KEI is concerned that McKinsey has other clients, most notably research based drug and vaccine manufacturers, the Bill and Melinda Gates Foundation and Microsoft, which create conflicts, as regards certain policies relating to intellectual property rights and drug pricing. For this reason, the relationship with McKinsey needs to be more transparent, and the WHO needs to consider avoiding working with a firm that is not truly responsive to the needs of the WHO, as it also is serving others who have their own interests and values in the global health space.
PREQUALIFICATION
In relation to WHO’s work on prequalification, we welcome the launch of a pilot project for prequalifying two biosimilar medicines – 1) rituximab and 2) trastuzumab. We underscore the important normative role that WHO’s prequalification program (PQP) plays in providing quality assured standards for a suite of health technologies. In order to safeguard the independence of the PQP, WHO should consider funding this work from its core budget, and not make the pre-qualification work excessively subject to the capricious nature of voluntary funding.
TRANSPARENCY
In relation to expanding WHO’s work on transparency, we call on Member states to provide the WHO with the mandate to explore norms and mechanisms to enhance the transparency of R&D costs, prices and revenues.
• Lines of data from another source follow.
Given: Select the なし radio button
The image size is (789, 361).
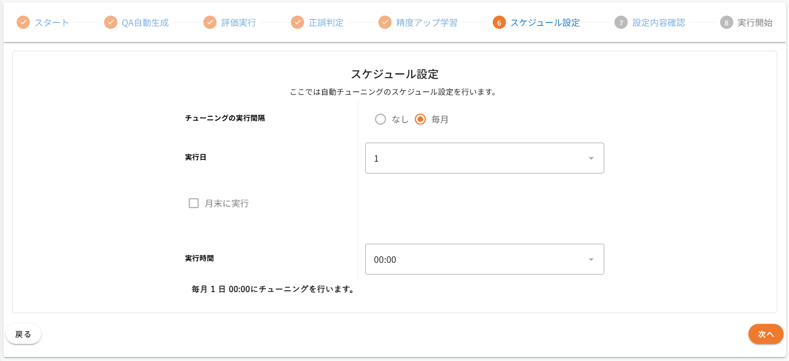Looking at the screenshot, I should click(x=380, y=119).
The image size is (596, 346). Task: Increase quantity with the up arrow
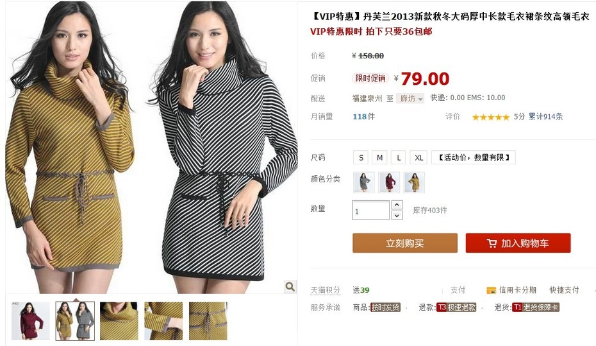(x=397, y=205)
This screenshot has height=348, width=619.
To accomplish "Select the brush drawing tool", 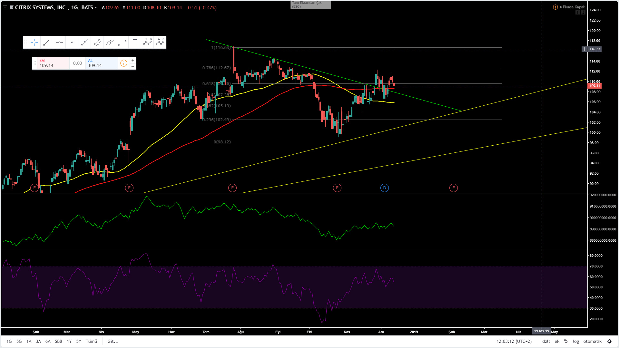I will [x=110, y=42].
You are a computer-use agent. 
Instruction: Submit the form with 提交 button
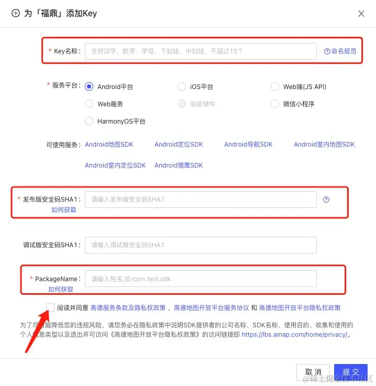point(351,372)
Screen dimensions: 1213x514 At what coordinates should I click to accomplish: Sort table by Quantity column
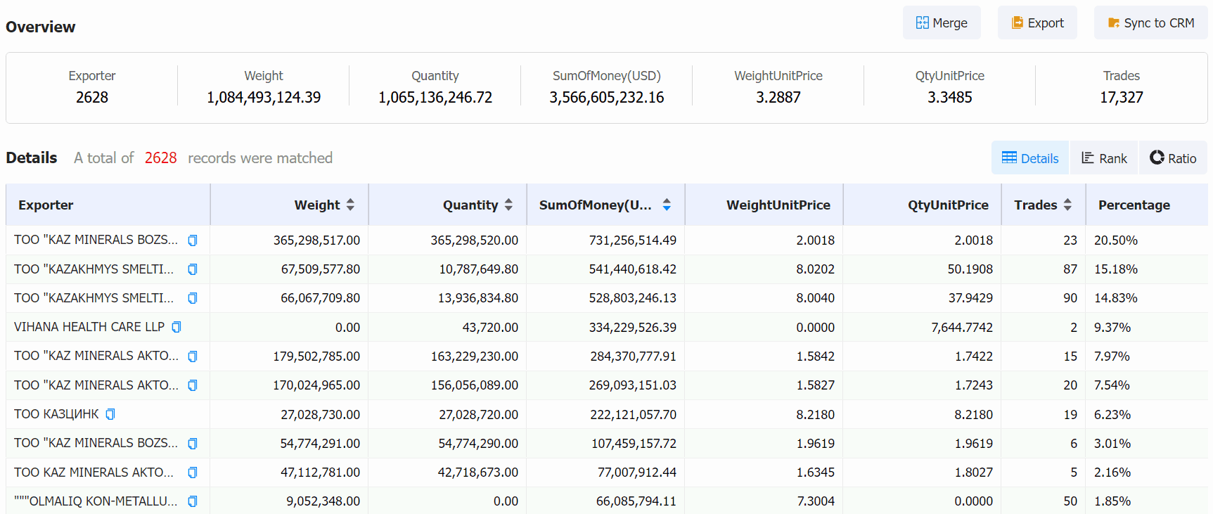click(508, 205)
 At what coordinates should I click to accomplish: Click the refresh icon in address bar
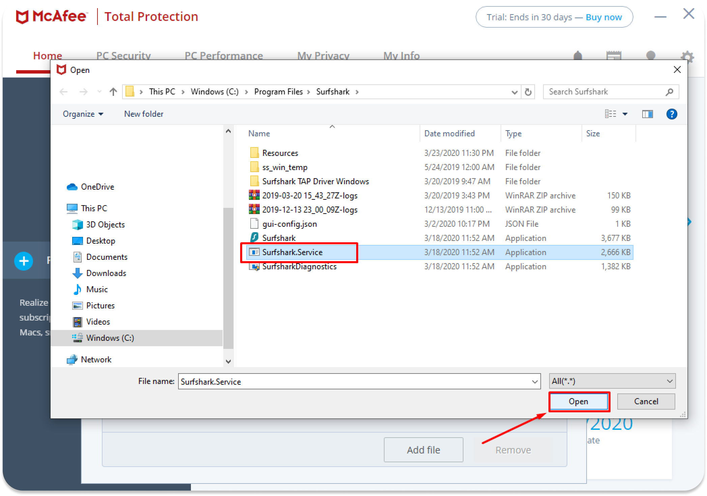(528, 92)
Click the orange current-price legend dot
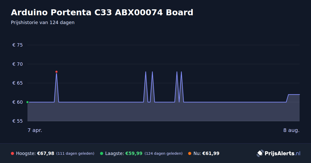Viewport: 311px width, 163px height. 190,153
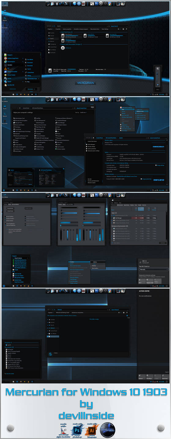This screenshot has width=171, height=439.
Task: Open the View by Small icons dropdown
Action: pos(83,112)
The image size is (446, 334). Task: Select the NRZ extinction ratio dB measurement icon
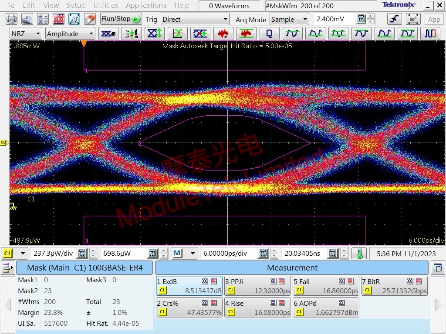pos(108,33)
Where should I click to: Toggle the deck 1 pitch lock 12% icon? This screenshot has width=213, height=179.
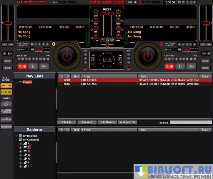tap(5, 54)
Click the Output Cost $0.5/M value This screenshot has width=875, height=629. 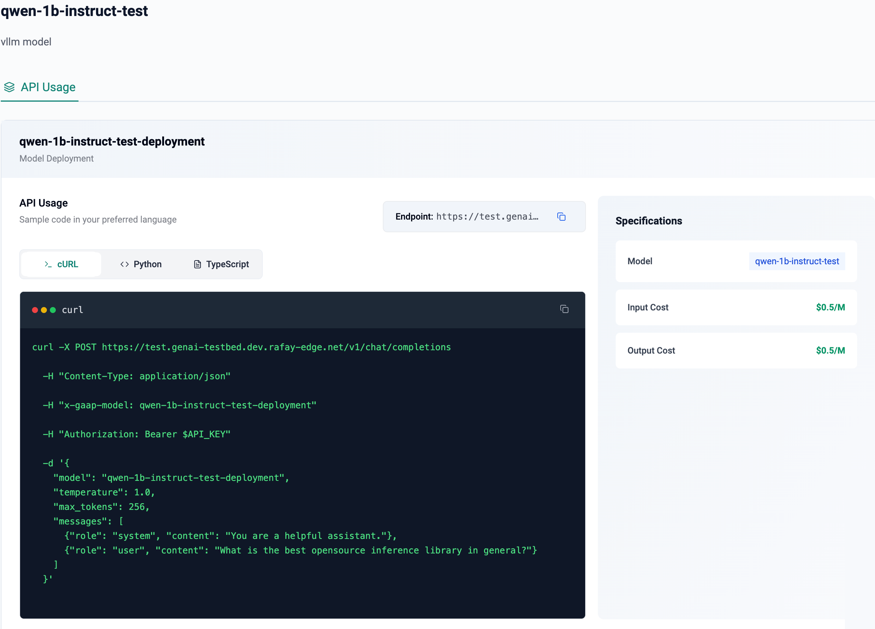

While we acknowledge the importance of public and private sector funding of research and development of pharmaceuticals, vaccines and other health technologies, there is a paucity of data on investment flows and the costs for research and development for specific products.
Of particular interest is data regarding the investments in each clinical trial used to justify the registration of novel drugs, and to approve new indications of older drugs.
We also note the importance of enhancing the public’s access to scientific and medical data from clinical trials, including trials that fail. Access to such data is critical to support advances in science, to enable the appropriate scrutiny of trial design, and to evaluate and improve the accuracy of reporting of such results. This has direct and negative consequences for our knowledge about the safety and efficacy of medicines prescribed to patients.
Policies that influence the pricing of health technologies or the appropriate rewards for successful research outcomes can be better evaluated when there is reliable, transparent and sufficiently detailed data on the costs of R&D inputs (including information on the role of public funding and subsidies), the medical benefits, and added therapeutic value of products. The actual access or lack of access to products by patients is highly dependent on affordable prices. In conclusion, access to medicines is the bedrock of universal health coverage.